- Task: Restate the records that follow word for word; no pictures should appear.

- Data in this exercise:
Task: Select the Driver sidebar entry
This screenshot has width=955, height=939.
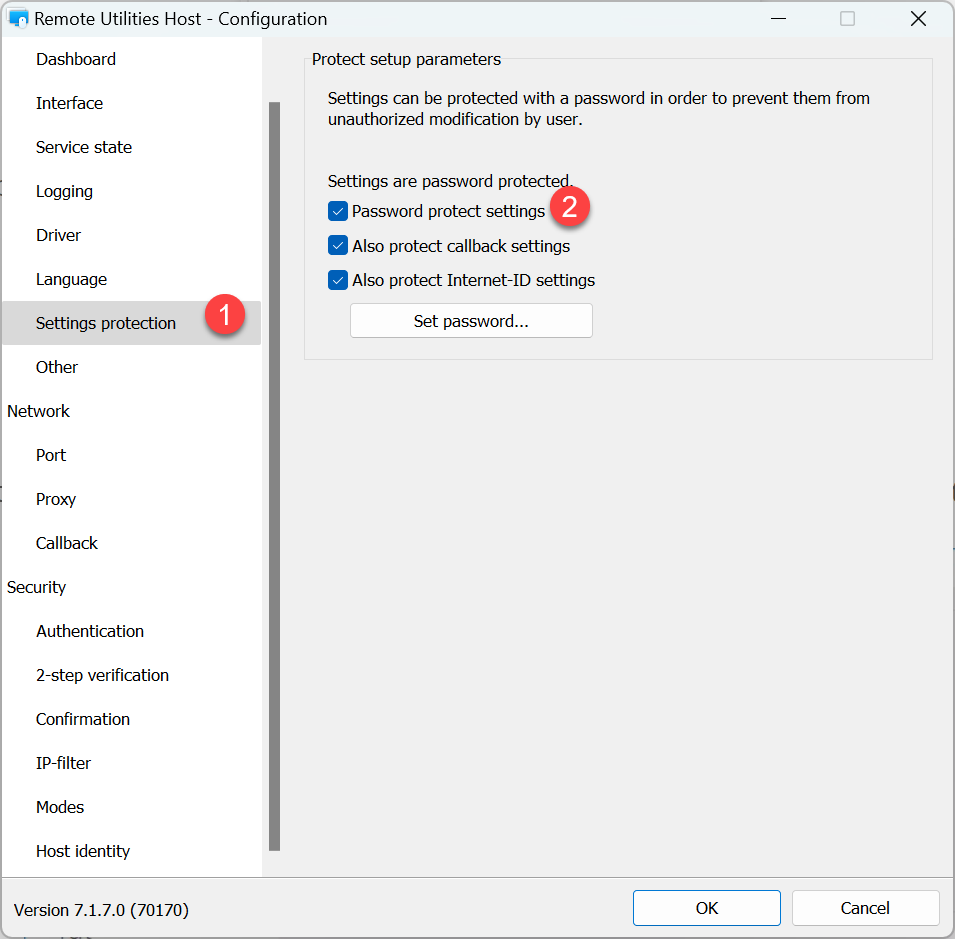Action: tap(58, 235)
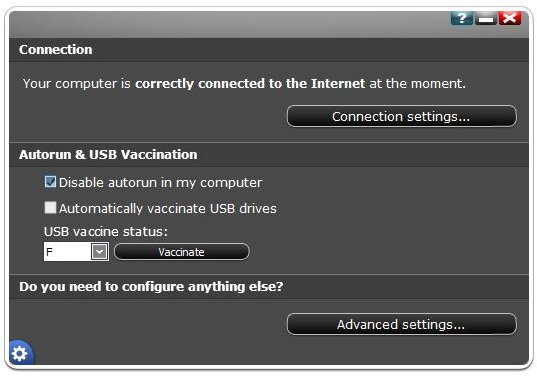The image size is (537, 377).
Task: Select the drive field showing F
Action: click(76, 252)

- Task response:
Task: Select the Driver sidebar entry
This screenshot has width=955, height=939.
Action: tap(58, 235)
The image size is (537, 377).
Task: Select the drive field showing F
Action: click(76, 252)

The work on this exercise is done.